Начальник конвоя повышает голос, рвет глотку. Опять осечка. Заминочка. А из воронка – молодо, озорно, дерзко, кто во что горазд – понеслись рапортички:

– Выл таков!

– С концами, ушел!

– Ищи ветра в поле!

– Сидеть, начальник, тебе!

– Эх, какой ты говорок...

Начальник конвоя замешкался, сунулся было в тамбур нашего воронка, но чуть не кубарем оттуда вышмыгнул, заметался, засуетился, замельтешил, забегал. Времени у него, знать, было в обрез, и этот подарочек судьбы ему совсем излишен. Остается одно: на скорую руку химичить акт, объяснять, поспешно оправдываться, отбрехиваться, как, почему, при каких таких стечениях обстоятельств человек, вверенный ему, скончался, да еще вроде бы естественной смертью. Тебе сдали по списку живых людей, и ты по списку и по счету должен сдать столько же, а у тебя сказалась усушка, утруска. Интересно знать, сулятся ли ему неприятности за такую халатность?

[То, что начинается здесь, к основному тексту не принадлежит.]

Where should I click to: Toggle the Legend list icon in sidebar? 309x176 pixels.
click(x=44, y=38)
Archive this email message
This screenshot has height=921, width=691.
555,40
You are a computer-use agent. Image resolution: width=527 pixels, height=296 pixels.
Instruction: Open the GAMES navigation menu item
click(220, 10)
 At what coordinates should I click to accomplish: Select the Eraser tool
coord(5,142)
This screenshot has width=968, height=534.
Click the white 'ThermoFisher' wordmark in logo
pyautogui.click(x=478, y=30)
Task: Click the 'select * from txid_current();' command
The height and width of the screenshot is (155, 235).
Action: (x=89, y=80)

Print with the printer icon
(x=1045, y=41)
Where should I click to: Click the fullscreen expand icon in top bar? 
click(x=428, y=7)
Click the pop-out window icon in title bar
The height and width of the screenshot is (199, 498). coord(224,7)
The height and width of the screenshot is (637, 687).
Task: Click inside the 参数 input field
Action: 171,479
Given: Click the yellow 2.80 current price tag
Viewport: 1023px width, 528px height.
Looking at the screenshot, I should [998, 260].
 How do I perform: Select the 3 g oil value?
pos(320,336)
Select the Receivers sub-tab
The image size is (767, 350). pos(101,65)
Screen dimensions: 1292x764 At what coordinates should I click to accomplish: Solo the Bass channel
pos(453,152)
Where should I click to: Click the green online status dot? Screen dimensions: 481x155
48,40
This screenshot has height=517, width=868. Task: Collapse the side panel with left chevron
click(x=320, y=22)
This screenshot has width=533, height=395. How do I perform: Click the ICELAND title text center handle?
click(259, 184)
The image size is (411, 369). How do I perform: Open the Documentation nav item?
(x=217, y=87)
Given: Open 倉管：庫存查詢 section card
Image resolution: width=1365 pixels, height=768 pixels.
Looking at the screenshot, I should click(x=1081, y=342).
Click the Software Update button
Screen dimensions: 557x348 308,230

А в чем, скажите на милость, виноват начальник конвоя? Солнцепек, жарища. У нас климат такой. А ведь могут по головке не погладить. Сегодня несчастный случай, завтра несчастный случай, а у других все хорошо, гладко. Не долго и должности лишиться. Того, кто окочур выдал в "воронке"из-за жаркого климата, выволокли за руки и ноги, понесли в тенек, голова раскачивается на длиннущей шее, как у гуся, ненароком оторвется. Глаза открыты. Приметная, седая, жесткая, очень с виду негигиеничная щетина, очень уж замшелый. Смерть лишена величия, тишины. Уложили в тенек у забора, в двух шагах от нас. Не знаю, кто он: бытовик или 58-я. От этапа в утлой памяти спаслось от всепоглощающей, всепожирающей реки забвения налутствне и предупреждение, брошенное в отсек Столыпина: "Вологодский конвой шутить не любит!". И еще – резь в мочевом пузыре, разорвется того гляди. Это все в столыпине.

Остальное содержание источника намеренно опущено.